Hundreds of flowers surrounded Absalom. The high-ceilinged room smelled of greenery but more pungently of preserved greenery and the ball-shaped food for plants. The flowers were beautiful. Absalom liked to sit with them stood out around him like this. He used to look at spools of thread in his mother’s mending box. This was like that.
Absalom thought of the camellias in the garden in Rome. Remarkably they fell still full, and lay in perfect spectrum-red blossoms, round and clean as dishes. These camellias here were blue. A good candy blue to which his eye returned and was happily surprised each return to be allowed to look, to have the time to look. The camellias beneath the trees in Rome, a remarkable fruit, so whole, so red. The blossoms on the trees bent their whiplike branches in pretty curves and the blossoms faced down. Bells. Mouths. The flowers in Stanhope’s silly love-and-the-maiden. Mostly the bounty beneath the tree, its impossible appeal, nothing of rot about it if comparable to some degree to mashed strawberries. On the whole: healthy and promising, suggestive of eternal life and movement from one stage to another in the same shape and beauty.
Absalom was enraged and the coffee arrived.
…
Absalom thought of Appalachia, which he had only encountered romantically, grotesquely in fiction. He’d no doubt that the real Appalachia was as various and moral as any place, and the photographs and films he’d seen of that country inspired feelings of reverence and joy in him, not the infected horror which green things seemed to suggest for others. Now he took himself through the horrible Appalachia, which compelled him.

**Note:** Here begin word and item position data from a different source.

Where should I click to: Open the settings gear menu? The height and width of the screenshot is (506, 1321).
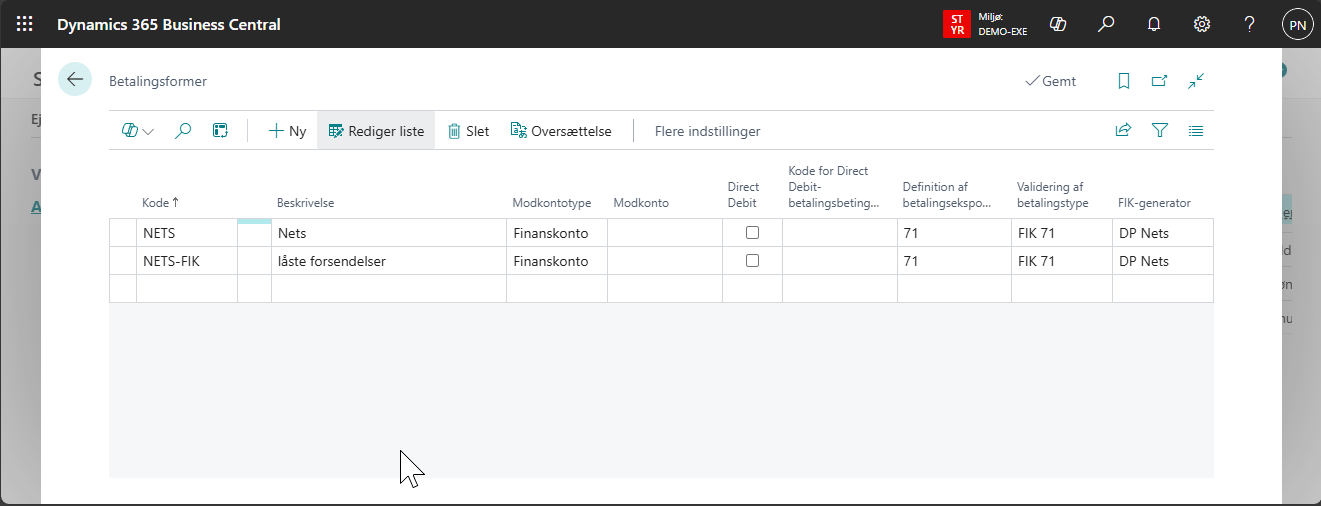tap(1202, 24)
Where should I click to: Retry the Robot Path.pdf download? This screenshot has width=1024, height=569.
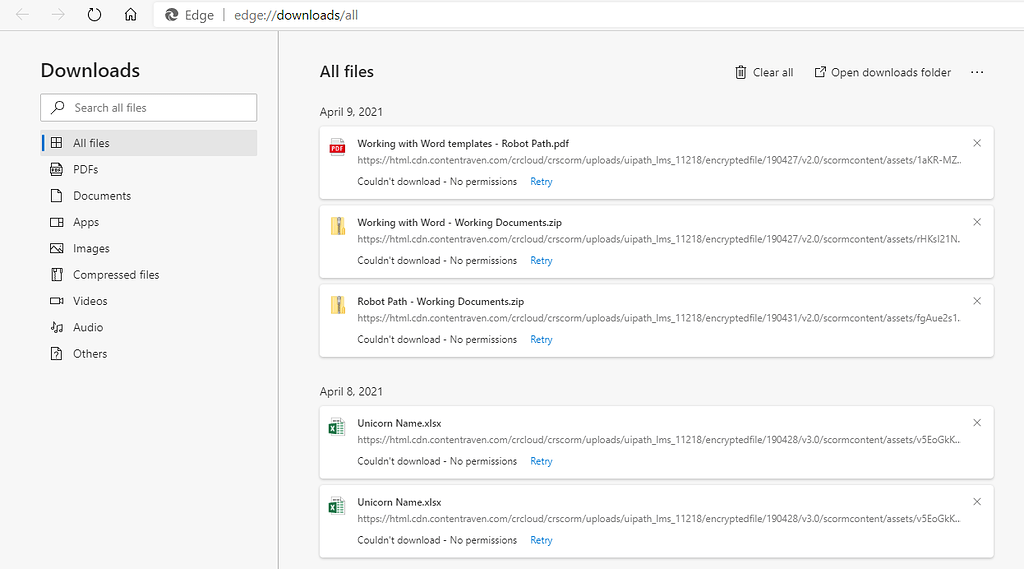coord(541,182)
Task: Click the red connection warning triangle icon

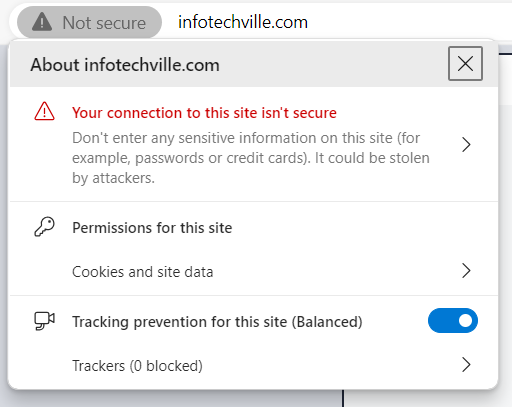Action: click(x=44, y=111)
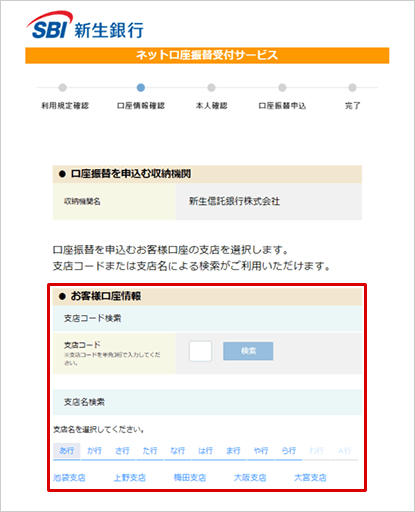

His assumption of its real beauty – reliable enough, formed as it was by his own childhood in the North Country – and the pornographic romances of the gothics and his distinction, clarification of the hills’ real horror alongside other rural horrors he had known, all of this together provided for him a terrible, gorgeous allegory, real and unreal. He thought of inbreeding. He thought of an inbred boy. He thought with some wonderment of the possibility of genetic error. It conflicted with Absalom’s concept of the world, in which the unconscious things and the nonhuman things and the accidents of time generally harmonized on behalf of the active human. Absalom knew this was not the way of the world: this knowledge against his natural feelings were what amounted to his piety.
He reminded himself of the truth, that human misbehavior, sexual misbehavior, could result in the innocent and injured, maybe way down the line. Absalom imagined the inbred boy and dressed the scene. The boy, thin and weird-boned, jaw like a partially-melted cube of ice, sitting still as though in a state of uncommon attentiveness but eyes placid and warm like a drunk’s, mouth sad as teddy bears’ mouths suggest sadness. The boy sits shirtless, small shoulders near one another, muscular upper arms meaty as corpses, in the barn’s shady insides, face pointed that way, where you can be sure there is nothing. Sits on a crate. Without, in the sun, a rotted iron plow. The barn, the machine left to become useless, the cool silver-black of the shade, this high-romantic wretch in his symbolic idiocy spoke to Absalom. They spoke of carelessness and a lineage of wrong, unattended cruelties which did not naturally crumble. Absalom was interested to think of this evil which remains despite the changing of the seasons and the earth’s turning. Absalom placed himself in Appalachia and walked through rooms, imagining his own part in the evil of such a place.
Then said Pliable, Ah Neighbor Christian, where are you now?
Truly, said Christian, I do not know.